American railroad service

The Apalachicola Northern Railroad was a short-line railroad which operated in the Florida Panhandle of the United States. It owned and operated a 96 mi between Port Saint Joe, Florida, and Chattahoochee, Florida, with a short spur to Apalachicola, Florida. It was founded in 1903 and ceased operating in 2002 when the St. Joe Company, its corporate parent, leased its line to the AN Railway.

== History ==
The company was chartered on April 7, 1903. Construction began on March 21, 1905, and trains began running north from Apalachicola in 1907. The extension to Port St. Joe was completed on May 10, 1910.

The company operated in receivership on three occasions: July 1907 to October 1908, May 1914 to February 1916 and May 1932 to December 1936.

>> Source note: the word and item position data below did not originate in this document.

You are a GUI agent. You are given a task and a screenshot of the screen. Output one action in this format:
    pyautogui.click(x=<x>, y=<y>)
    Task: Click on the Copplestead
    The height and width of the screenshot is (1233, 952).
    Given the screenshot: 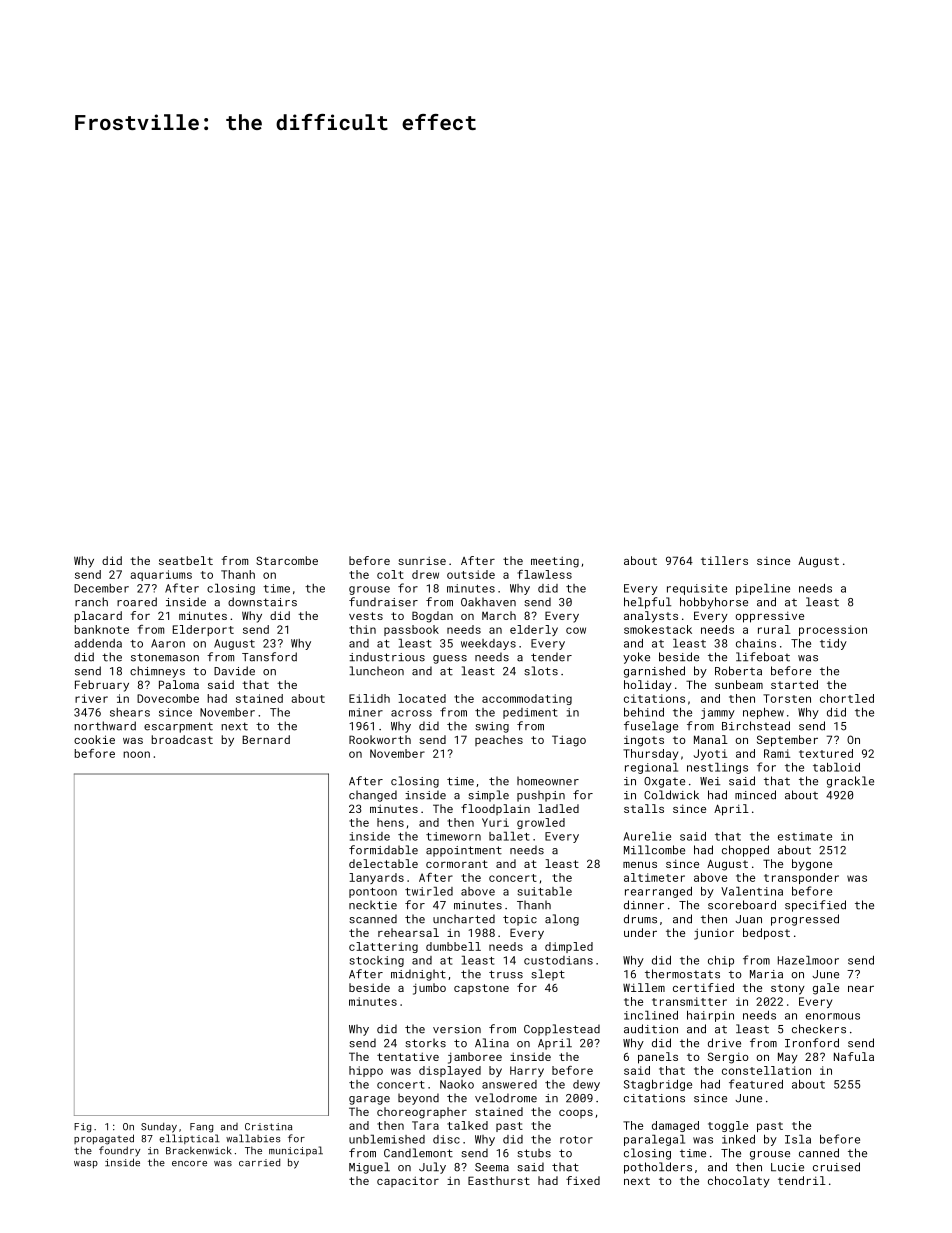 What is the action you would take?
    pyautogui.click(x=562, y=1030)
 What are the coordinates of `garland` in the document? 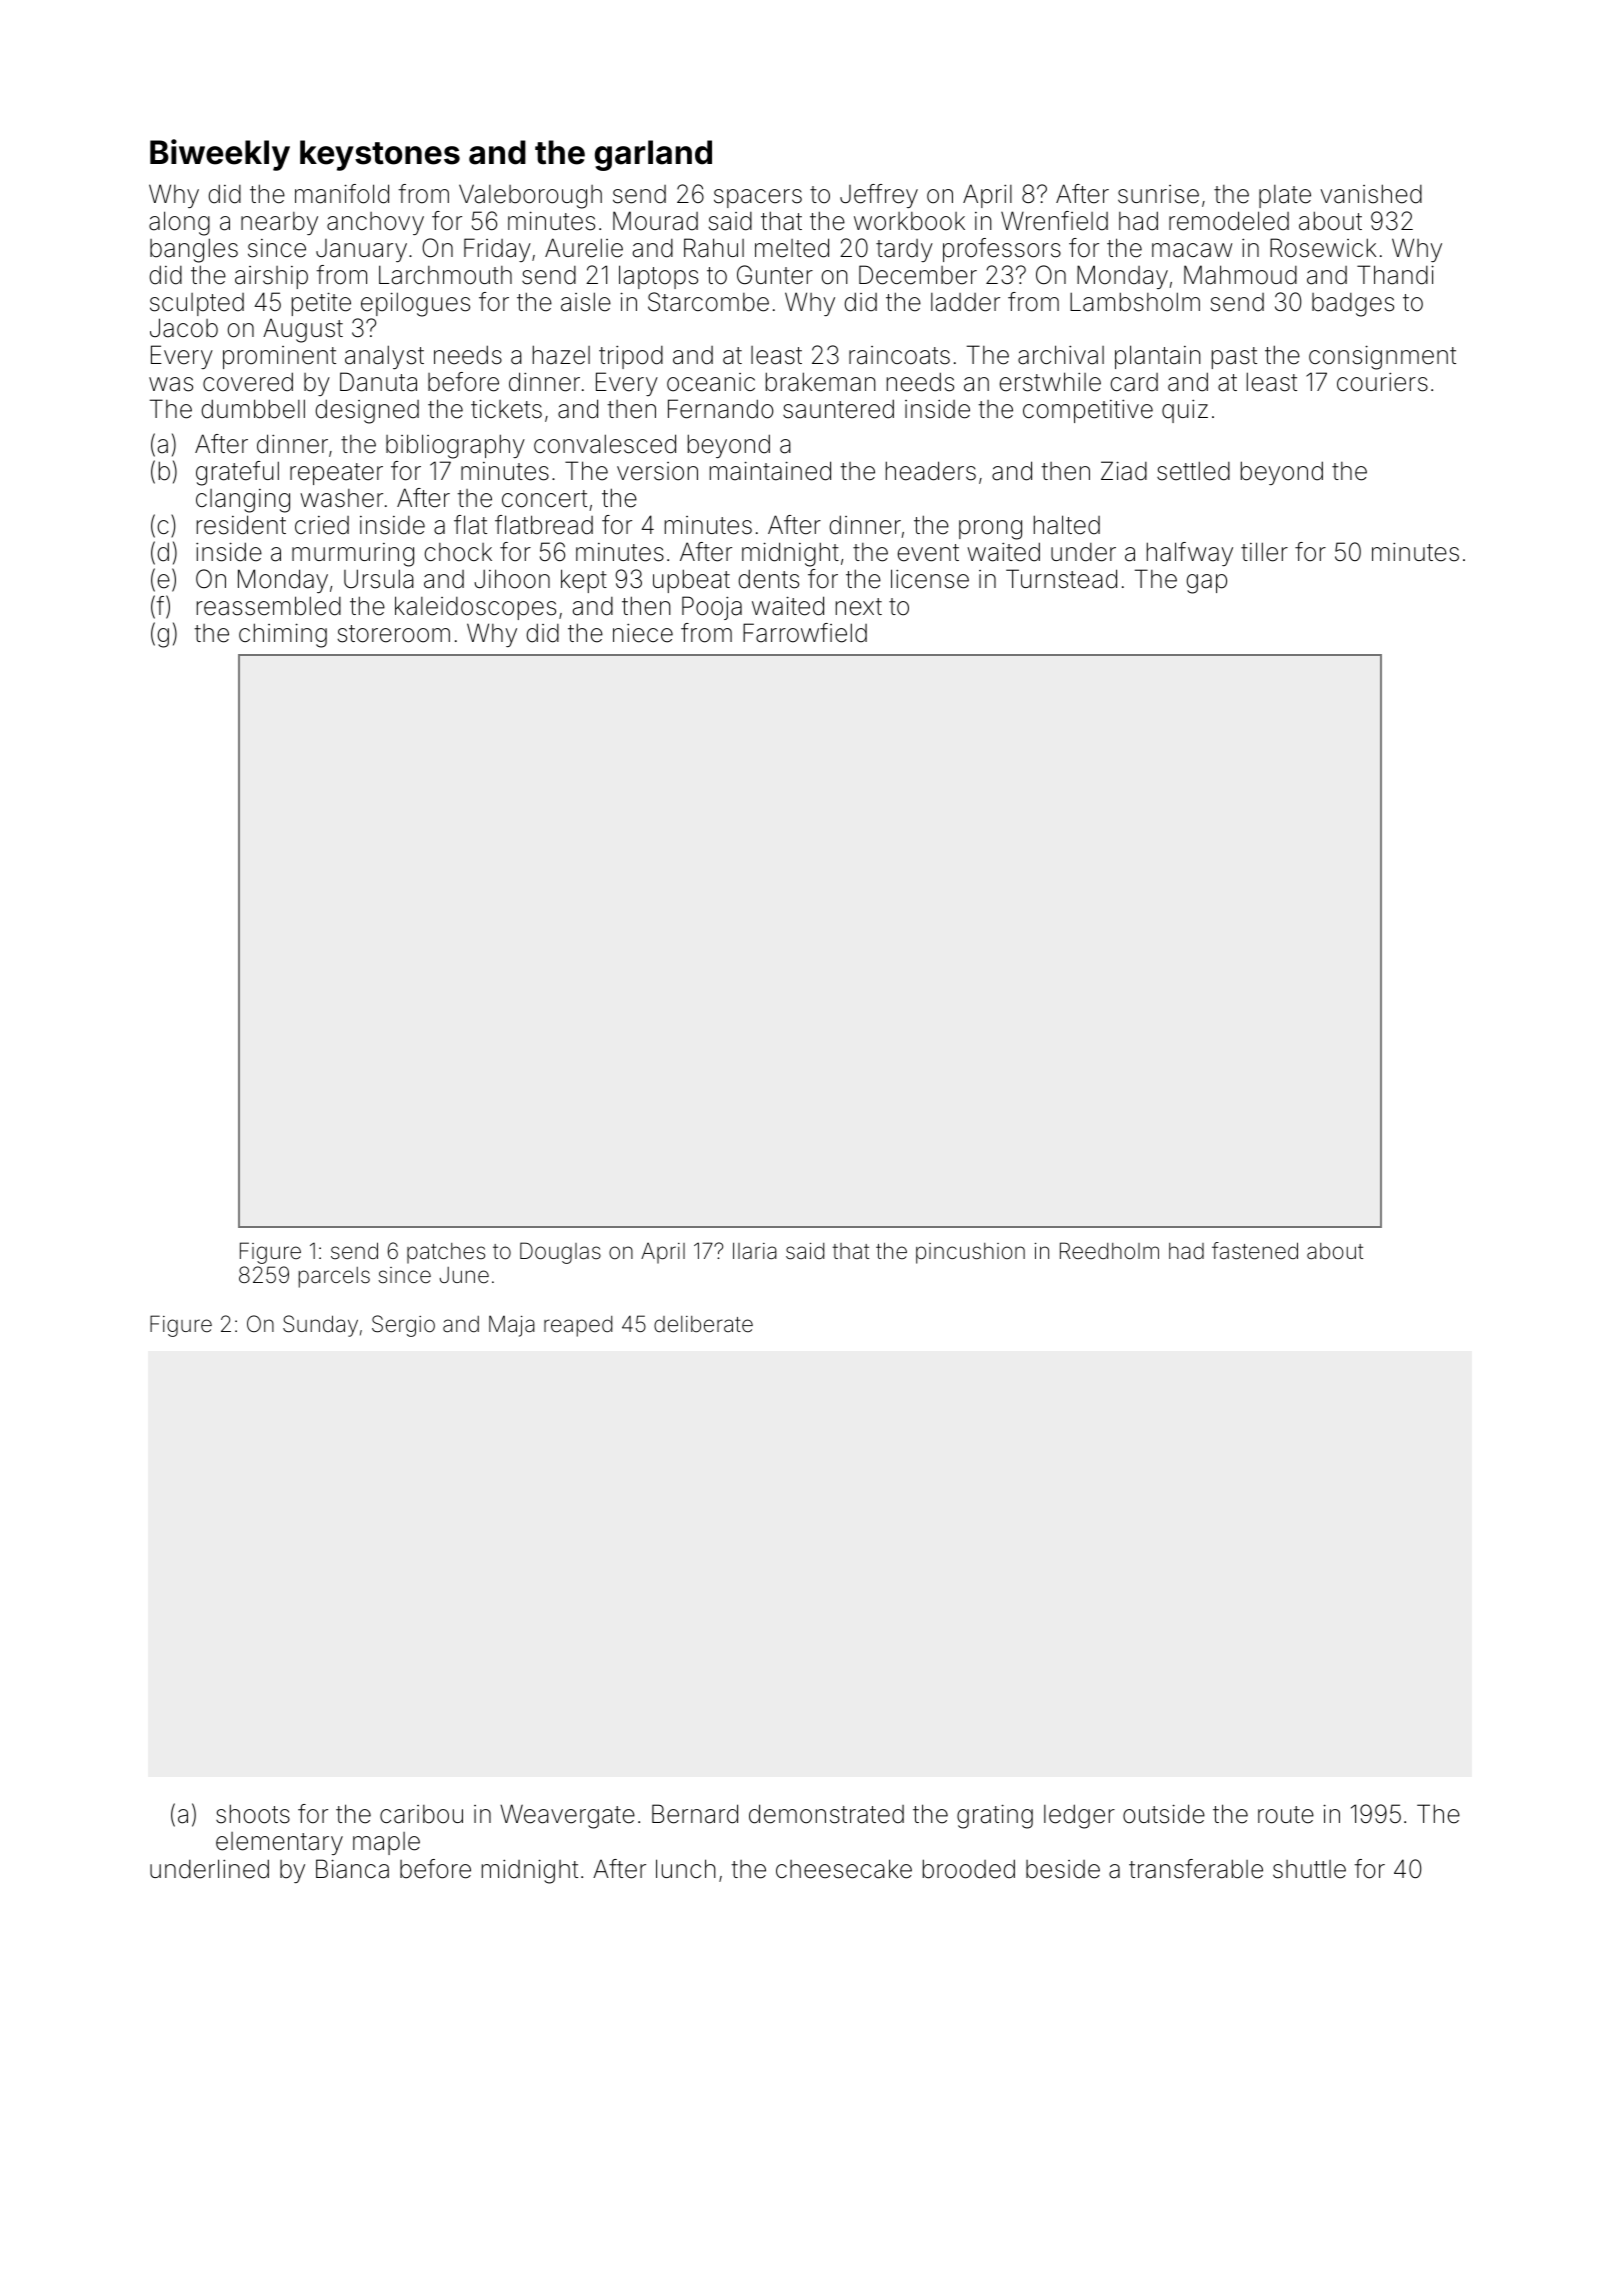 It's located at (653, 155).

The company came under ownership of Alfred I. du Pont in 1933, along with the entire town of Port St. Joe. The railroad's largest customer, the St. Joe Paper Company mill in Port St. Joe, was owned by the Alfred I. duPont Testamentary Trust from 1936 to 1996. On September 30, 1940, Edward Ball, who managed the du Pont trust properties, transferred control of the railroad to the St. Joe Paper Company. When the paper company was sold in 1996, ownership of the railroad was returned to the St. Joe Company.

AN Railway, a subsidiary of the Rail Management Corporation, leased the line from the St. Joe Company on September 1, 2002 and acquired the railroad's locomotives, rolling stock, and railroad equipment. From that date the Apalachicola Northern ceased to operate as a railroad. The St. Joe Company continues to own the physical line.